* **Stated task**:
Substitute "tap coordinates" for every "click coordinates" in the entries below, changing nothing else.

(Element lookup entries)
====================
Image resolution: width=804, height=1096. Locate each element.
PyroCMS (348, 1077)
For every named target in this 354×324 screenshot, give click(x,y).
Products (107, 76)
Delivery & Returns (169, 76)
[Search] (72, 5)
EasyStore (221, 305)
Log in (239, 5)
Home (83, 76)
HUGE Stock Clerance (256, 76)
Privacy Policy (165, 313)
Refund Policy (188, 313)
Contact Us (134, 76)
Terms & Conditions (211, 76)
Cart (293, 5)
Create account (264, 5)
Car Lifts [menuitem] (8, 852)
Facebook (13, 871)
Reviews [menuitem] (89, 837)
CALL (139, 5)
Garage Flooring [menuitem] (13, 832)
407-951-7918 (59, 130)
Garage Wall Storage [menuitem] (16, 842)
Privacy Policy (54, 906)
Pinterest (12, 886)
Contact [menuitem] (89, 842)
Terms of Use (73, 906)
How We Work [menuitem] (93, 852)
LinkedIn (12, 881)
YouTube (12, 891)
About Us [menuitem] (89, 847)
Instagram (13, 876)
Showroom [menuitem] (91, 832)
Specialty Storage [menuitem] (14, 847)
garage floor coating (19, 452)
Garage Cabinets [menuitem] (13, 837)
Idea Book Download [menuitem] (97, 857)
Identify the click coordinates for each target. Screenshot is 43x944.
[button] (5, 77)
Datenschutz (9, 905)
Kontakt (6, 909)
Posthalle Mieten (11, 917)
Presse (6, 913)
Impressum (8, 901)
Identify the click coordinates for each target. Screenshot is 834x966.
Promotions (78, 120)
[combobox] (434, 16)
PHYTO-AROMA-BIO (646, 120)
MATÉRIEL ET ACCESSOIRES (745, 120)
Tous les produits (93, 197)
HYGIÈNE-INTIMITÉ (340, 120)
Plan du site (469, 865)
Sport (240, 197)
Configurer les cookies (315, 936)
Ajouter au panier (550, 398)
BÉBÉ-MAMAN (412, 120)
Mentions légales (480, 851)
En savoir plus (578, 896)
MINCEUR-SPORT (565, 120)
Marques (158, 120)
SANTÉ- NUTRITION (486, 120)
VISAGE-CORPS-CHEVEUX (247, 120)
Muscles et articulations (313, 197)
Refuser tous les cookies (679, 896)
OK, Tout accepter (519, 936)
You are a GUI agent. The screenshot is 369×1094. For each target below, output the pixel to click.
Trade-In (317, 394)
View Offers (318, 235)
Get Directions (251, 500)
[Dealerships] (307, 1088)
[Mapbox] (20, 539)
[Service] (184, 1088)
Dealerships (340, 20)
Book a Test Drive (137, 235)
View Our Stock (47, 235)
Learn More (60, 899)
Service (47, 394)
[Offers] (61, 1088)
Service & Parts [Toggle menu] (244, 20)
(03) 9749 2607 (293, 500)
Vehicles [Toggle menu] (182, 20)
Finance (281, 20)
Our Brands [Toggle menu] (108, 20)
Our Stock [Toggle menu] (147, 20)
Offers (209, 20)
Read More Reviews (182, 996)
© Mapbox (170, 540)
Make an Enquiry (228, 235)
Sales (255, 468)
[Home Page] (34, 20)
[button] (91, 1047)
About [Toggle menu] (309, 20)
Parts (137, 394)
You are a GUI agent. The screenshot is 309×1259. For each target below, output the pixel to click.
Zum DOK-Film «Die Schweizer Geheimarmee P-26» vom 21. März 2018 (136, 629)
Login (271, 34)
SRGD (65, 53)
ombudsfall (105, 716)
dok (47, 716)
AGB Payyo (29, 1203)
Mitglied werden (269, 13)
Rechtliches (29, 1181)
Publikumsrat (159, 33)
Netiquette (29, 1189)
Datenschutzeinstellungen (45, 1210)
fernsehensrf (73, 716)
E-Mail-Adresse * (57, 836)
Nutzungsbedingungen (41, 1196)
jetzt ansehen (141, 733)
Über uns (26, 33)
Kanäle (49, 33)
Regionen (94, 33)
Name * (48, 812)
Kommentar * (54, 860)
====================
* **Result of this exercise**:
Image resolution: width=804, height=1096. Locate each element.
PyroCMS (348, 1077)
For every named target in this 354×324 screenshot, give click(x,y).
Products (107, 76)
Delivery & Returns (169, 76)
[Search] (72, 5)
EasyStore (221, 305)
Log in (239, 5)
Home (83, 76)
HUGE Stock Clerance (256, 76)
Privacy Policy (165, 313)
Refund Policy (188, 313)
Contact Us (134, 76)
Terms & Conditions (211, 76)
Cart (293, 5)
Create account (264, 5)
Car Lifts [menuitem] (8, 852)
Facebook (13, 871)
Reviews [menuitem] (89, 837)
CALL (139, 5)
Garage Flooring [menuitem] (13, 832)
407-951-7918 (59, 130)
Garage Wall Storage [menuitem] (16, 842)
Privacy Policy (54, 906)
Pinterest (12, 886)
Contact [menuitem] (89, 842)
Terms of Use (73, 906)
How We Work [menuitem] (93, 852)
LinkedIn (12, 881)
YouTube (12, 891)
About Us [menuitem] (89, 847)
Instagram (13, 876)
Showroom [menuitem] (91, 832)
Specialty Storage [menuitem] (14, 847)
garage floor coating (19, 452)
Garage Cabinets [menuitem] (13, 837)
Idea Book Download [menuitem] (97, 857)
Identify the tap coordinates for each target. Screenshot is 43x944.
[button] (5, 77)
Datenschutz (9, 905)
Kontakt (6, 909)
Posthalle Mieten (11, 917)
Presse (6, 913)
Impressum (8, 901)
Identify the tap coordinates for each target. Screenshot is 834x966.
Promotions (78, 120)
[combobox] (434, 16)
PHYTO-AROMA-BIO (646, 120)
MATÉRIEL ET ACCESSOIRES (745, 120)
Tous les produits (93, 197)
HYGIÈNE-INTIMITÉ (340, 120)
Plan du site (469, 865)
Sport (240, 197)
Configurer les cookies (315, 936)
Ajouter au panier (550, 398)
BÉBÉ-MAMAN (412, 120)
Mentions légales (480, 851)
En savoir plus (578, 896)
MINCEUR-SPORT (565, 120)
Marques (158, 120)
SANTÉ- NUTRITION (486, 120)
VISAGE-CORPS-CHEVEUX (247, 120)
Muscles et articulations (313, 197)
Refuser tous les cookies (679, 896)
OK, Tout accepter (519, 936)
You are a GUI agent. The screenshot is 369×1094. For each target below, output the pixel to click.
Trade-In (317, 394)
View Offers (318, 235)
Get Directions (251, 500)
[Dealerships] (307, 1088)
[Mapbox] (20, 539)
[Service] (184, 1088)
Dealerships (340, 20)
Book a Test Drive (137, 235)
View Our Stock (47, 235)
Learn More (60, 899)
Service (47, 394)
[Offers] (61, 1088)
Service & Parts [Toggle menu] (244, 20)
(03) 9749 2607 (293, 500)
Vehicles [Toggle menu] (182, 20)
Finance (281, 20)
Our Brands [Toggle menu] (108, 20)
Our Stock [Toggle menu] (147, 20)
Offers (209, 20)
Read More Reviews (182, 996)
© Mapbox (170, 540)
Make an Enquiry (228, 235)
Sales (255, 468)
[Home Page] (34, 20)
[button] (91, 1047)
About [Toggle menu] (309, 20)
Parts (137, 394)
You are a GUI agent. The screenshot is 309×1259. For each target below, output the pixel to click.
Zum DOK-Film «Die Schweizer Geheimarmee P-26» vom 21. März 2018 (136, 629)
Login (271, 34)
SRGD (65, 53)
ombudsfall (105, 716)
dok (47, 716)
AGB Payyo (29, 1203)
Mitglied werden (269, 13)
Rechtliches (29, 1181)
Publikumsrat (159, 33)
Netiquette (29, 1189)
Datenschutzeinstellungen (45, 1210)
fernsehensrf (73, 716)
E-Mail-Adresse * (57, 836)
Nutzungsbedingungen (41, 1196)
jetzt ansehen (141, 733)
Über uns (26, 33)
Kanäle (49, 33)
Regionen (94, 33)
Name * (48, 812)
Kommentar * (54, 860)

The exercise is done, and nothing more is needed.